EXERCISE DIRECTIONS: Each record must be retyped in full. No character may differ.

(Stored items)
>>>>

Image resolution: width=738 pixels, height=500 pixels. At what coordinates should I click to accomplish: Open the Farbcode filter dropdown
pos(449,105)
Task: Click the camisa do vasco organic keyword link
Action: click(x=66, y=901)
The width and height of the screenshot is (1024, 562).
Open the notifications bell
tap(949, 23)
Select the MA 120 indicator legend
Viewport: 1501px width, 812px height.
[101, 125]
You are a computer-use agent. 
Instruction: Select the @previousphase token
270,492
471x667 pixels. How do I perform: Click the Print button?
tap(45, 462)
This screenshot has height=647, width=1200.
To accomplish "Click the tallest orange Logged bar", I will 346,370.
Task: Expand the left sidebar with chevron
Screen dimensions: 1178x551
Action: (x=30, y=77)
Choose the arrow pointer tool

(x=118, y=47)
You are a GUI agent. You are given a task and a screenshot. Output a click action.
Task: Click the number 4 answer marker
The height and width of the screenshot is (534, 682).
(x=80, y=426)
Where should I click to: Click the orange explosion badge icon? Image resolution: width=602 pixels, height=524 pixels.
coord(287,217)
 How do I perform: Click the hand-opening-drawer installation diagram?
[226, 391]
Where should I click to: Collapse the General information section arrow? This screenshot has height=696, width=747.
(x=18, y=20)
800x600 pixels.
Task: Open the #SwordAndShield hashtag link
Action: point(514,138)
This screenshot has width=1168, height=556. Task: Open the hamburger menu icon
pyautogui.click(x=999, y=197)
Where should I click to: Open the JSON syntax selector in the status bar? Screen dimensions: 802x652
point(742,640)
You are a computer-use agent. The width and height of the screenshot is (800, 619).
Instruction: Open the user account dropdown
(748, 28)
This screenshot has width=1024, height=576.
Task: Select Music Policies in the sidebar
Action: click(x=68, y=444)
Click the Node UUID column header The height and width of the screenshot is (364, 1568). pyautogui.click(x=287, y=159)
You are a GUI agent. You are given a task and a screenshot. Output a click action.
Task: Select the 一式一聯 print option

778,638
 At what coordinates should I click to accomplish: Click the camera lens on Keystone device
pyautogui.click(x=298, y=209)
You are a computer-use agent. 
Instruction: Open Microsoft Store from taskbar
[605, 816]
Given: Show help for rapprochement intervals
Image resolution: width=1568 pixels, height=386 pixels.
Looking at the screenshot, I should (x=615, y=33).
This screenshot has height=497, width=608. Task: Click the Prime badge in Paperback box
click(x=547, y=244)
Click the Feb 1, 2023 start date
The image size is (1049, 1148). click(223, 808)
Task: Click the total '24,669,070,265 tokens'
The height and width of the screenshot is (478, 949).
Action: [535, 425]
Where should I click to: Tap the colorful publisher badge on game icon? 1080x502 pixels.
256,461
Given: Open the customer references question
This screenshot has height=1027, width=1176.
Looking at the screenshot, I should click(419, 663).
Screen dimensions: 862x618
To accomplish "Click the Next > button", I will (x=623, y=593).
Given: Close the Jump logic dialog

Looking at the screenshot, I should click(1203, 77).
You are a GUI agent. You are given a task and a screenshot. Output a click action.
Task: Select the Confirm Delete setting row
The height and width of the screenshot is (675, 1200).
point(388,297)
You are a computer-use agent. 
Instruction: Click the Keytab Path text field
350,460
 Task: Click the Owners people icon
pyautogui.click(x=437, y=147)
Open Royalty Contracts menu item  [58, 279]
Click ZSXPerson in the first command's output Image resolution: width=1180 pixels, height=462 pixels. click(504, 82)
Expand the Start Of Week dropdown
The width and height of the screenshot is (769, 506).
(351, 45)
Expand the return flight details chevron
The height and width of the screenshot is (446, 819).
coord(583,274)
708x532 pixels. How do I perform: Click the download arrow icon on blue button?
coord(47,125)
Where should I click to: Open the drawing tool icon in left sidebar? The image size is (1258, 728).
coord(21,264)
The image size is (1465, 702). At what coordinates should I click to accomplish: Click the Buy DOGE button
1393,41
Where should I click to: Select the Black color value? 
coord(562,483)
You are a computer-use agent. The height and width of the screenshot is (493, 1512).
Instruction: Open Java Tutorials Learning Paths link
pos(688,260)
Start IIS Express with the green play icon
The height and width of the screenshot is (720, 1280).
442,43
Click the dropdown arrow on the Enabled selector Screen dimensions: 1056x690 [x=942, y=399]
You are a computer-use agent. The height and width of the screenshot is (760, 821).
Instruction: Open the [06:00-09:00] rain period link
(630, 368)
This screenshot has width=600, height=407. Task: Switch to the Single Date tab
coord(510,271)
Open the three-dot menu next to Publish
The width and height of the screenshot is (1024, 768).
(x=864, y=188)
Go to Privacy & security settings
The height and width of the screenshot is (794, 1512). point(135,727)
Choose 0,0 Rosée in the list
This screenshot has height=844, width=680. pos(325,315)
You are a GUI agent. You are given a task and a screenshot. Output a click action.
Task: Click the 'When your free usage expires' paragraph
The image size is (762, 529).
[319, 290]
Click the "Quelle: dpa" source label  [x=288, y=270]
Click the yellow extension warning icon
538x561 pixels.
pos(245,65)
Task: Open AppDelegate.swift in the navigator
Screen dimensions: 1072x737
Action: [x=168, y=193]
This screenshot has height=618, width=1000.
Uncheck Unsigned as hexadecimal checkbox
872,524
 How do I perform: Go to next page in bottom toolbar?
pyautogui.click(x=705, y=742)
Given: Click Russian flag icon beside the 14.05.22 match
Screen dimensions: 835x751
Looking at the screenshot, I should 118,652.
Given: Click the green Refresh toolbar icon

<<<<

WRITTEN SOLUTION:
Image resolution: width=738 pixels, height=500 pixels. At what coordinates should I click to accomplish: Open the Farbcode filter dropdown
pos(449,105)
Task: Click the camisa do vasco organic keyword link
Action: click(x=66, y=901)
The width and height of the screenshot is (1024, 562).
Open the notifications bell
tap(949, 23)
Select the MA 120 indicator legend
Viewport: 1501px width, 812px height.
[101, 125]
You are a computer-use agent. 
Instruction: Select the @previousphase token
270,492
471x667 pixels. How do I perform: Click the Print button?
tap(45, 462)
This screenshot has height=647, width=1200.
To accomplish "Click the tallest orange Logged bar", I will 346,370.
Task: Expand the left sidebar with chevron
Screen dimensions: 1178x551
Action: (x=30, y=77)
Choose the arrow pointer tool

(x=118, y=47)
You are a GUI agent. You are given a task and a screenshot. Output a click action.
Task: Click the number 4 answer marker
The height and width of the screenshot is (534, 682).
(x=80, y=426)
Where should I click to: Click the orange explosion badge icon? Image resolution: width=602 pixels, height=524 pixels.
coord(287,217)
 How do I perform: Click the hand-opening-drawer installation diagram?
[226, 391]
Where should I click to: Collapse the General information section arrow? This screenshot has height=696, width=747.
(x=18, y=20)
800x600 pixels.
Task: Open the #SwordAndShield hashtag link
Action: point(514,138)
This screenshot has width=1168, height=556. Task: Open the hamburger menu icon
pyautogui.click(x=999, y=197)
Where should I click to: Open the JSON syntax selector in the status bar? Screen dimensions: 802x652
point(742,640)
You are a computer-use agent. The width and height of the screenshot is (800, 619).
Instruction: Open the user account dropdown
(748, 28)
This screenshot has width=1024, height=576.
Task: Select Music Policies in the sidebar
Action: click(x=68, y=444)
Click the Node UUID column header The height and width of the screenshot is (364, 1568). pyautogui.click(x=287, y=159)
You are a GUI agent. You are given a task and a screenshot. Output a click action.
Task: Select the 一式一聯 print option

778,638
 At what coordinates should I click to accomplish: Click the camera lens on Keystone device
pyautogui.click(x=298, y=209)
You are a computer-use agent. 
Instruction: Open Microsoft Store from taskbar
[605, 816]
Given: Show help for rapprochement intervals
Image resolution: width=1568 pixels, height=386 pixels.
Looking at the screenshot, I should (x=615, y=33).
This screenshot has height=497, width=608. Task: Click the Prime badge in Paperback box
click(x=547, y=244)
Click the Feb 1, 2023 start date
The image size is (1049, 1148). click(223, 808)
Task: Click the total '24,669,070,265 tokens'
The height and width of the screenshot is (478, 949).
Action: [535, 425]
Where should I click to: Tap the colorful publisher badge on game icon? 1080x502 pixels.
256,461
Given: Open the customer references question
This screenshot has height=1027, width=1176.
Looking at the screenshot, I should click(419, 663).
Screen dimensions: 862x618
To accomplish "Click the Next > button", I will (x=623, y=593).
Given: Close the Jump logic dialog

Looking at the screenshot, I should click(1203, 77).
You are a GUI agent. You are given a task and a screenshot. Output a click action.
Task: Select the Confirm Delete setting row
The height and width of the screenshot is (675, 1200).
point(388,297)
You are a computer-use agent. 
Instruction: Click the Keytab Path text field
350,460
 Task: Click the Owners people icon
pyautogui.click(x=437, y=147)
Open Royalty Contracts menu item  [58, 279]
Click ZSXPerson in the first command's output Image resolution: width=1180 pixels, height=462 pixels. click(504, 82)
Expand the Start Of Week dropdown
The width and height of the screenshot is (769, 506).
(351, 45)
Expand the return flight details chevron
The height and width of the screenshot is (446, 819).
coord(583,274)
708x532 pixels. How do I perform: Click the download arrow icon on blue button?
coord(47,125)
Where should I click to: Open the drawing tool icon in left sidebar? The image size is (1258, 728).
coord(21,264)
The image size is (1465, 702). At what coordinates should I click to accomplish: Click the Buy DOGE button
1393,41
Where should I click to: Select the Black color value? 
coord(562,483)
You are a computer-use agent. The height and width of the screenshot is (493, 1512).
Instruction: Open Java Tutorials Learning Paths link
pos(688,260)
Start IIS Express with the green play icon
The height and width of the screenshot is (720, 1280).
442,43
Click the dropdown arrow on the Enabled selector Screen dimensions: 1056x690 [x=942, y=399]
You are a computer-use agent. The height and width of the screenshot is (760, 821).
Instruction: Open the [06:00-09:00] rain period link
(630, 368)
This screenshot has width=600, height=407. Task: Switch to the Single Date tab
coord(510,271)
Open the three-dot menu next to Publish
The width and height of the screenshot is (1024, 768).
(x=864, y=188)
Go to Privacy & security settings
The height and width of the screenshot is (794, 1512). point(135,727)
Choose 0,0 Rosée in the list
This screenshot has height=844, width=680. pos(325,315)
You are a GUI agent. You are given a task and a screenshot. Output a click action.
Task: Click the 'When your free usage expires' paragraph
The image size is (762, 529).
[319, 290]
Click the "Quelle: dpa" source label  [x=288, y=270]
Click the yellow extension warning icon
538x561 pixels.
pos(245,65)
Task: Open AppDelegate.swift in the navigator
Screen dimensions: 1072x737
Action: [x=168, y=193]
This screenshot has height=618, width=1000.
Uncheck Unsigned as hexadecimal checkbox
872,524
 How do I perform: Go to next page in bottom toolbar?
pyautogui.click(x=705, y=742)
Given: Click Russian flag icon beside the 14.05.22 match
Screen dimensions: 835x751
Looking at the screenshot, I should 118,652.
Given: Click the green Refresh toolbar icon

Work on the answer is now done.